Records contained in a dataset:
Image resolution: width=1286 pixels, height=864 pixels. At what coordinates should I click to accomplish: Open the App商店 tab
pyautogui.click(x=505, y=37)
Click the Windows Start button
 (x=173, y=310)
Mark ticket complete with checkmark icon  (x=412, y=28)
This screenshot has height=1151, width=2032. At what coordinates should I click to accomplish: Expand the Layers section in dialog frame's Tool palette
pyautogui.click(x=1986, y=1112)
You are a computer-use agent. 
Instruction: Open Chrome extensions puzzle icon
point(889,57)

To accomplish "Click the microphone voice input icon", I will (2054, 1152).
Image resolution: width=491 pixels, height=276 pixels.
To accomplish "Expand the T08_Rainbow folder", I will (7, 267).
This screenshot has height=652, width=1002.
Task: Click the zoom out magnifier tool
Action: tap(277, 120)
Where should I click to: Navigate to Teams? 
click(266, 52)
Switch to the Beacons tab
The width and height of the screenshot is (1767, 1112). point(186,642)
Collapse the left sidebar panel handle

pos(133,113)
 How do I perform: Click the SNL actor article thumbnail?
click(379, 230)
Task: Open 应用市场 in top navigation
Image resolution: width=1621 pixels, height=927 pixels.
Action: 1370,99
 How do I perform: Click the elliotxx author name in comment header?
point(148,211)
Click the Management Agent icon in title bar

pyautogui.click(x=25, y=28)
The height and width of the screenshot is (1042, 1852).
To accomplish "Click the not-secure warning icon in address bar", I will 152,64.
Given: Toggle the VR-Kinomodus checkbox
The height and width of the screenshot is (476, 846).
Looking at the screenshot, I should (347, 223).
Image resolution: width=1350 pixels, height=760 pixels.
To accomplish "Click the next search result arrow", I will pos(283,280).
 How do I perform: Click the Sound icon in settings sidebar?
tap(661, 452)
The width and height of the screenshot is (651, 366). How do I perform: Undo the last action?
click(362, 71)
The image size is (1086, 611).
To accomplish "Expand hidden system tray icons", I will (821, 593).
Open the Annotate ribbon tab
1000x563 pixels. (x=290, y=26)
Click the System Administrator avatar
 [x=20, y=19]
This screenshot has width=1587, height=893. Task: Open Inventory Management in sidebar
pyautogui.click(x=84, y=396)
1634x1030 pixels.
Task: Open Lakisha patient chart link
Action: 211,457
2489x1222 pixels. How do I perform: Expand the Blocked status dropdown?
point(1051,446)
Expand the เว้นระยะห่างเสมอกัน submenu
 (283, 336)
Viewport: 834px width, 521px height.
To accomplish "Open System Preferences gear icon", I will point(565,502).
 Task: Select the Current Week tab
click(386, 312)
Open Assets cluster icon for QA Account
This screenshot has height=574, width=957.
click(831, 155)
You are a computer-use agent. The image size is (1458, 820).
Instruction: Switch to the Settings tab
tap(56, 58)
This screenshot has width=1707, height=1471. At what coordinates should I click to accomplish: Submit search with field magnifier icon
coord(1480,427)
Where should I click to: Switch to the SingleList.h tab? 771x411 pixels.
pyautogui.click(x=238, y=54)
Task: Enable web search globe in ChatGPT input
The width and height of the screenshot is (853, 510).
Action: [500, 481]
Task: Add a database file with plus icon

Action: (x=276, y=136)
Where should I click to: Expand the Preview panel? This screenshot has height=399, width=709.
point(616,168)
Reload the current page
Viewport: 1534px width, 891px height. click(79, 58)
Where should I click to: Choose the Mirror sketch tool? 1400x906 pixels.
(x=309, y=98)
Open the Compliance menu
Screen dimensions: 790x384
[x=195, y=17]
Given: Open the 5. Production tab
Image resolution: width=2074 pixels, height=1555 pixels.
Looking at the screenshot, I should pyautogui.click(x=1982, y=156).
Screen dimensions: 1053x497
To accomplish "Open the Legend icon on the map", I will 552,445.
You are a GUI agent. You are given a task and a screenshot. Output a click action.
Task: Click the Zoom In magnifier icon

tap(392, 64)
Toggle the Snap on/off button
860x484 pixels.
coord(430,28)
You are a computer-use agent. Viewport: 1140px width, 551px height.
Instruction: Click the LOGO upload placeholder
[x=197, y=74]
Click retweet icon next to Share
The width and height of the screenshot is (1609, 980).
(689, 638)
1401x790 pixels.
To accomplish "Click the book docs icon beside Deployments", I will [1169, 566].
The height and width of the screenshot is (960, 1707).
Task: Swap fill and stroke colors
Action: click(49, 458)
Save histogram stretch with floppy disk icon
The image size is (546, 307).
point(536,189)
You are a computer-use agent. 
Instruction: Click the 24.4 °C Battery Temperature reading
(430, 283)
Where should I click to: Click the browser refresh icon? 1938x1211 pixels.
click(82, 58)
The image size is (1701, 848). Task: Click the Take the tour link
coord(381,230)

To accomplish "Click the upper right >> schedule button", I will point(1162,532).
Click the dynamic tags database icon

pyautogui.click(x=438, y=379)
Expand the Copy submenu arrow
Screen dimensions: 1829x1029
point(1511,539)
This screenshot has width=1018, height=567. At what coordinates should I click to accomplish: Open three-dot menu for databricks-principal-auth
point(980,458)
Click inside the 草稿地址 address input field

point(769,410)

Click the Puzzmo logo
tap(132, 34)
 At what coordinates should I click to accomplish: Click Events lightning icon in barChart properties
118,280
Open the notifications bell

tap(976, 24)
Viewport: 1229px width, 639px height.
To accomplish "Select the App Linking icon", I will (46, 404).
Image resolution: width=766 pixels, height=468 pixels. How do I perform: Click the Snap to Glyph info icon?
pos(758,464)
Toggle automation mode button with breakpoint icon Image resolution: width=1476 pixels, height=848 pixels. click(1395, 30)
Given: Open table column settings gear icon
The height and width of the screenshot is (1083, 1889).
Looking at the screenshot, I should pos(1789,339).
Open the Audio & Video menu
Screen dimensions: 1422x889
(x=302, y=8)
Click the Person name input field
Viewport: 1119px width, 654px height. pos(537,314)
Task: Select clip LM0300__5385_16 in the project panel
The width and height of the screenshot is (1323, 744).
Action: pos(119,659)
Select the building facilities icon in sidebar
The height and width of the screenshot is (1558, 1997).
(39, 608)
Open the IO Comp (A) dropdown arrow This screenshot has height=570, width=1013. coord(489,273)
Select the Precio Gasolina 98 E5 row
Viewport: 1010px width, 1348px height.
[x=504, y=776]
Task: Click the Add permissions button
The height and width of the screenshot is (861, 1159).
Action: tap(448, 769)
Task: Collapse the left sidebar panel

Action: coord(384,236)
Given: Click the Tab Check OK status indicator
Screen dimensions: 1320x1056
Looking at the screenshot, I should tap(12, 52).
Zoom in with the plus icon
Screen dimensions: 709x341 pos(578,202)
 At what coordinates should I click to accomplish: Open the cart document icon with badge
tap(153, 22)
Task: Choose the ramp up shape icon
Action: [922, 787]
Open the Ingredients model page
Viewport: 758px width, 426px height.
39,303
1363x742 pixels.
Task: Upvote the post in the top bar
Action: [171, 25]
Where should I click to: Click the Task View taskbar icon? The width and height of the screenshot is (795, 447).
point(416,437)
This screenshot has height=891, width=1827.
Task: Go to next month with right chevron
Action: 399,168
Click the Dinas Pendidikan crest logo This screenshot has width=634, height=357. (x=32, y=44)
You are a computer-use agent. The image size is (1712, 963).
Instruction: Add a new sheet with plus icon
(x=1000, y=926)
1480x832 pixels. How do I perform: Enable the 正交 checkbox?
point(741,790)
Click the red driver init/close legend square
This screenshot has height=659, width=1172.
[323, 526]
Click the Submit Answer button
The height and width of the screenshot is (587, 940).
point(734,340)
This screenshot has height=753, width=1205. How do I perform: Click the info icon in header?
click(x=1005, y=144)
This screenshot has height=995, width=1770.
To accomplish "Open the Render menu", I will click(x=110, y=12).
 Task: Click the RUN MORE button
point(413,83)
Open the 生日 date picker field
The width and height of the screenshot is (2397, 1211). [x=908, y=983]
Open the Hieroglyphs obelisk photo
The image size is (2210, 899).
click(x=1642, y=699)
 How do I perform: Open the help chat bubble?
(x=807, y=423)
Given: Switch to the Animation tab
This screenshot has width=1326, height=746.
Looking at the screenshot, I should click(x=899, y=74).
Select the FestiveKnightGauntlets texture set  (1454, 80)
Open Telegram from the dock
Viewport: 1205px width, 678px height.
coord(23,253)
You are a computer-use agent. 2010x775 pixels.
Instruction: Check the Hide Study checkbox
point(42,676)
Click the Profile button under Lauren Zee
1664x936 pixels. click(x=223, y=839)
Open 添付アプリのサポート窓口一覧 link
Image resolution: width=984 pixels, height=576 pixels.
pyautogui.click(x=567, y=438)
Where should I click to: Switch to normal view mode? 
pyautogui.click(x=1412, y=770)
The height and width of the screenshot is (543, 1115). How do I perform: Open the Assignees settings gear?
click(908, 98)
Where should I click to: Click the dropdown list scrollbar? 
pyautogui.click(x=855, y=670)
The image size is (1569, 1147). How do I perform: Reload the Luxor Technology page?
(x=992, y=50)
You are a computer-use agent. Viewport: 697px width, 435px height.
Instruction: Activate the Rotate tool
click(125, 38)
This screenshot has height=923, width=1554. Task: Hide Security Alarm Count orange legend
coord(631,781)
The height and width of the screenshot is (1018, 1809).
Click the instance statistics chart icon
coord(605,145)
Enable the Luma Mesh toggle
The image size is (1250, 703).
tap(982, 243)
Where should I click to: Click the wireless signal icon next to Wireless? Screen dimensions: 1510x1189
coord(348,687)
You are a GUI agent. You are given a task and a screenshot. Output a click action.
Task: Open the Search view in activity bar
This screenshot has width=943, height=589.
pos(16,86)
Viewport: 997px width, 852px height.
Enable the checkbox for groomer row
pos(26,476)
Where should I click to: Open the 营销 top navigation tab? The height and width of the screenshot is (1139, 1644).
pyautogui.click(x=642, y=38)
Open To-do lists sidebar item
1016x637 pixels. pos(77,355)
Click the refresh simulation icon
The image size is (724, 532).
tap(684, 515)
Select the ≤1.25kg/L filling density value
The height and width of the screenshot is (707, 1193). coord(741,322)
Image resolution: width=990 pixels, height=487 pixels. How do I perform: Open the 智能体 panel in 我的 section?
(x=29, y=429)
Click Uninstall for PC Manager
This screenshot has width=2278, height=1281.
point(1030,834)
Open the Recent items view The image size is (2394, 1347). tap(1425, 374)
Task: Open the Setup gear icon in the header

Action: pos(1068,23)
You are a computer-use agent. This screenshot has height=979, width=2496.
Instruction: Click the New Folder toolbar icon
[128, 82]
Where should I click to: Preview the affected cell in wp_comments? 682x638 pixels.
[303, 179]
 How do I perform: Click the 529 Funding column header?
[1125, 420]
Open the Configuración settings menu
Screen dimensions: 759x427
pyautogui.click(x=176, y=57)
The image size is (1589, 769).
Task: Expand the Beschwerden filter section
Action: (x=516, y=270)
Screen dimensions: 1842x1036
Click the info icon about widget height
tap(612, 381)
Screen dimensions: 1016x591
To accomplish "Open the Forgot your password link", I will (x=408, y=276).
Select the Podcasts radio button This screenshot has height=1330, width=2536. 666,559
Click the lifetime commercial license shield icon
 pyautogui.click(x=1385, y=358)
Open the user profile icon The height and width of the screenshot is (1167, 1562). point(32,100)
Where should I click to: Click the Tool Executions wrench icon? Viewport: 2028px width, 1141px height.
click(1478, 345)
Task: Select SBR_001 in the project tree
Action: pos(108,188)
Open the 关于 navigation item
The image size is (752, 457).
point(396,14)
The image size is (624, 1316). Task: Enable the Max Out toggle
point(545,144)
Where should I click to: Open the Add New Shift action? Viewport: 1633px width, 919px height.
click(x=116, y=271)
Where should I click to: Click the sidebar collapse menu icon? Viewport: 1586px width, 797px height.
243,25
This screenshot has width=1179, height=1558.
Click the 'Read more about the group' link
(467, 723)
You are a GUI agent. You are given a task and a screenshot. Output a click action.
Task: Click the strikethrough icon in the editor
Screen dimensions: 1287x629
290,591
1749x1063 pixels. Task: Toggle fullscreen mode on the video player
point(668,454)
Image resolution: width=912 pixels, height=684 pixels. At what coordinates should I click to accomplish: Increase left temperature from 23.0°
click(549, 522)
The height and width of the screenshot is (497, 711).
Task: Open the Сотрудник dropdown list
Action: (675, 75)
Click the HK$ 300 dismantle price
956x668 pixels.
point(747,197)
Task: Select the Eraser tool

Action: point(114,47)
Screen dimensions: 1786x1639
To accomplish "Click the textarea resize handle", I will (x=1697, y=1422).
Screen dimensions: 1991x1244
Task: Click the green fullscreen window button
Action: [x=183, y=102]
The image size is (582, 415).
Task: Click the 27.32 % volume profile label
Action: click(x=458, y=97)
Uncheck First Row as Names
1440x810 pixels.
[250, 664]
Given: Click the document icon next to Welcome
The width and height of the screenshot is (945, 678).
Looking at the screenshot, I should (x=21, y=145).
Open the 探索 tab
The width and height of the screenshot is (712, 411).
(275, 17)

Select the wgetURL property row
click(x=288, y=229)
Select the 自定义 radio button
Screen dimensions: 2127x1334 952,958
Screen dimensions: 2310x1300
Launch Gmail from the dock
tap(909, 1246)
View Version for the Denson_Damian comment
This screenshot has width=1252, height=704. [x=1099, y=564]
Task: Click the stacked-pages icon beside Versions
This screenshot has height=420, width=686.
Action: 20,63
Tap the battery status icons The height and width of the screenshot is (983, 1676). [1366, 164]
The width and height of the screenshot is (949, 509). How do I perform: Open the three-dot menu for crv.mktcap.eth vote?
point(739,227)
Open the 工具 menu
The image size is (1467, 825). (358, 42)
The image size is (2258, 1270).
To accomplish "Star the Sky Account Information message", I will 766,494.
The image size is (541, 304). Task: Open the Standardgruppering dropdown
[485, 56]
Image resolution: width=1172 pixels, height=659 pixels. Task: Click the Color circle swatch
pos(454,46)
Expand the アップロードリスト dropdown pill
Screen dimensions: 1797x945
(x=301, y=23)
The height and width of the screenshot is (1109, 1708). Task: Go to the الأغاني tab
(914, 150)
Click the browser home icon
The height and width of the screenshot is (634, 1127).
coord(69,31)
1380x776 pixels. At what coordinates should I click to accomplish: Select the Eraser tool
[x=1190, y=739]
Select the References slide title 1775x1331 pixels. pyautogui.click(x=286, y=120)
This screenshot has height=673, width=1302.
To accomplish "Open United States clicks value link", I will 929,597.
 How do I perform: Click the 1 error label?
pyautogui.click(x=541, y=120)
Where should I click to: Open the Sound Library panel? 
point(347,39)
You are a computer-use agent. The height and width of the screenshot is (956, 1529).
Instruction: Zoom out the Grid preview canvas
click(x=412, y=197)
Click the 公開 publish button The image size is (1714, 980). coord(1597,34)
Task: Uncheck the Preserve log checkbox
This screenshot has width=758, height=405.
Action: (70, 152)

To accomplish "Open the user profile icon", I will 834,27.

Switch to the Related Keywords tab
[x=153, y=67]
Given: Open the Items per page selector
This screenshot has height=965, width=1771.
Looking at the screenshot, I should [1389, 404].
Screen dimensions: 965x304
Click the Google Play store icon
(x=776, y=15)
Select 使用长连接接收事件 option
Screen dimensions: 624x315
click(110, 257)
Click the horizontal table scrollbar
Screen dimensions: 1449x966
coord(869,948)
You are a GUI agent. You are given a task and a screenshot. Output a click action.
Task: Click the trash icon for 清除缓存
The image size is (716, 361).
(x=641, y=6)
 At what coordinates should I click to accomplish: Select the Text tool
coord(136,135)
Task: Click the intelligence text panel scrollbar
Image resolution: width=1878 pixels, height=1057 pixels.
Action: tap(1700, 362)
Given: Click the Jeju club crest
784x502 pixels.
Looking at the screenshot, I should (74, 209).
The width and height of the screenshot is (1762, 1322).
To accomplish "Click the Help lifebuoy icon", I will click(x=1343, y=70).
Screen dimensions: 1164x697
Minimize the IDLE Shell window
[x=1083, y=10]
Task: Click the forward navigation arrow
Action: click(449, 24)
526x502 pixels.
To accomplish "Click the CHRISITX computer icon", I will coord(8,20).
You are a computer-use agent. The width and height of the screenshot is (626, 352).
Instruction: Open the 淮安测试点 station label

* _TASK REQUIREMENTS_
Look above for the line holding "Screen dimensions: 965x304" and the line holding "Task: Click the trash icon for 清除缓存". Retype both, and every line between them, word for word and nothing else.

* _SOLUTION TO THE EXERCISE_
Screen dimensions: 965x304
Click the Google Play store icon
(x=776, y=15)
Select 使用长连接接收事件 option
Screen dimensions: 624x315
click(110, 257)
Click the horizontal table scrollbar
Screen dimensions: 1449x966
coord(869,948)
You are a GUI agent. You are given a task and a screenshot. Output a click action.
Task: Click the trash icon for 清除缓存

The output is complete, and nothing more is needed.